Por: Luis Enrique Arreola Vidal.

Se sienten intocables.

Viajan a Estados Unidos.

Compran casas en Texas.

Abren cuentas bancarias.

Mandan a sus hijos a universidades estadounidenses.

Invierten millones en bienes raíces del otro lado de la frontera.

Y luego se sorprenden cuando terminan esposados.

La historia se repite porque el poder en México sigue produciendo una generación de funcionarios que creen que la impunidad mexicana tiene jurisdicción internacional.

No entienden algo básico:
Estados Unidos no olvida.
Estados Unidos documenta.

Y cuando decide actuar…
lo hace.

Ahí está el caso de Gerardo Mérida Sánchez.

Exsecretario de Seguridad Pública de Sinaloa.

General en retiro.

Hombre de Estado.

Hombre de uniforme.
Hombre que —según la acusación del Distrito Sur de Nueva York— habría recibido presuntamente sobornos mensuales de “Los Chapitos” mientras encabezaba la seguridad de uno de los estados más violentos del país.

Cien mil dólares mensuales.

Protección.
Omisión.
Cobertura institucional.

Y aun así…
iba y venía de Estados Unidos.

Como si nada.

Como si el vecino del norte no tuviera agencias, satélites, inteligencia financiera, infiltrados, escuchas, acuerdos bancarios internacionales y expedientes completos esperando el momento político adecuado.

Lo más surrealista es que días antes había conseguido en México una suspensión provisional para evitar una detención o extradición.

El viejo reflejo mexicano:
“Ya me amparé.”

Pero el amparo mexicano no vale absolutamente nada cuando cruzas la frontera y aterrizas en Arizona.

Ahí no manda un juez federal de Michoacán.

Ahí manda el Departamento de Justicia de Estados Unidos.

Y eso parece que todavía no lo entienden muchos políticos mexicanos.

Creen que pueden jugar en dos mundos: el de la corrupción latinoamericana…

y el del sistema financiero estadounidense.

Creen que pueden presuntamente pactar con criminales y al mismo tiempo comprar tranquilidad en Dallas, Houston, San Antonio o Miami.

Creen que pueden esconder dinero en un país mientras utilizan el otro como refugio patrimonial.

Y no.

Estados Unidos podrá tolerar muchas cosas.

Pero jamás tolera que utilicen su sistema financiero mientras fortalecen organizaciones que introducen fentanilo a su territorio.
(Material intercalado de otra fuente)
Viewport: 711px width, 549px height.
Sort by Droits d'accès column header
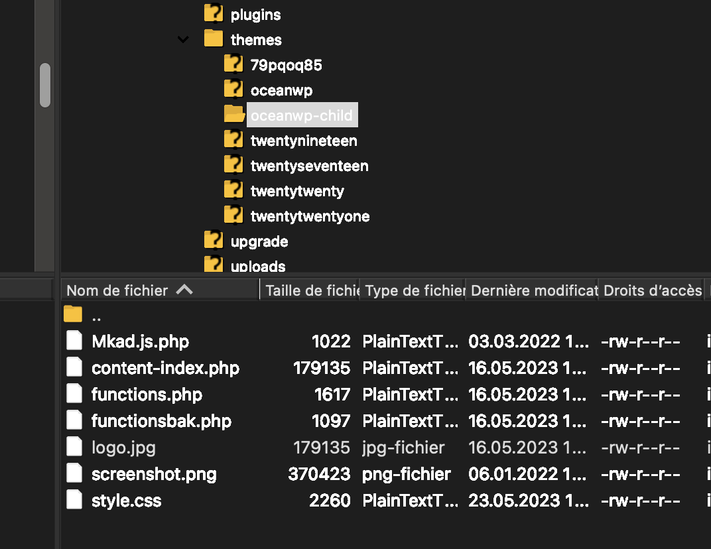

Ese es el verdadero punto de quiebre.

Porque Washington ya dejó de ver esto como “corrupción mexicana”.

Ahora lo ve como amenaza de seguridad nacional.

Y cuando un país entra en lógica de seguridad nacional…
las reglas cambian.

Por eso el caso Rocha Moya dejó de ser solamente un escándalo político.

Se convirtió en un expediente geopolítico.

Y la detención de Gerardo Mérida es la primera señal visible de algo mucho más grande.

Porque cuando cae el primero…
normalmente es porque ya existe una lista.

La pregunta ya no es si habrá más detenciones.

La pregunta es:
¿quién sigue?

Y sobre todo…

¿cuántos todavía siguen viajando tranquilamente a Estados Unidos creyendo que nunca les va a pasar nada?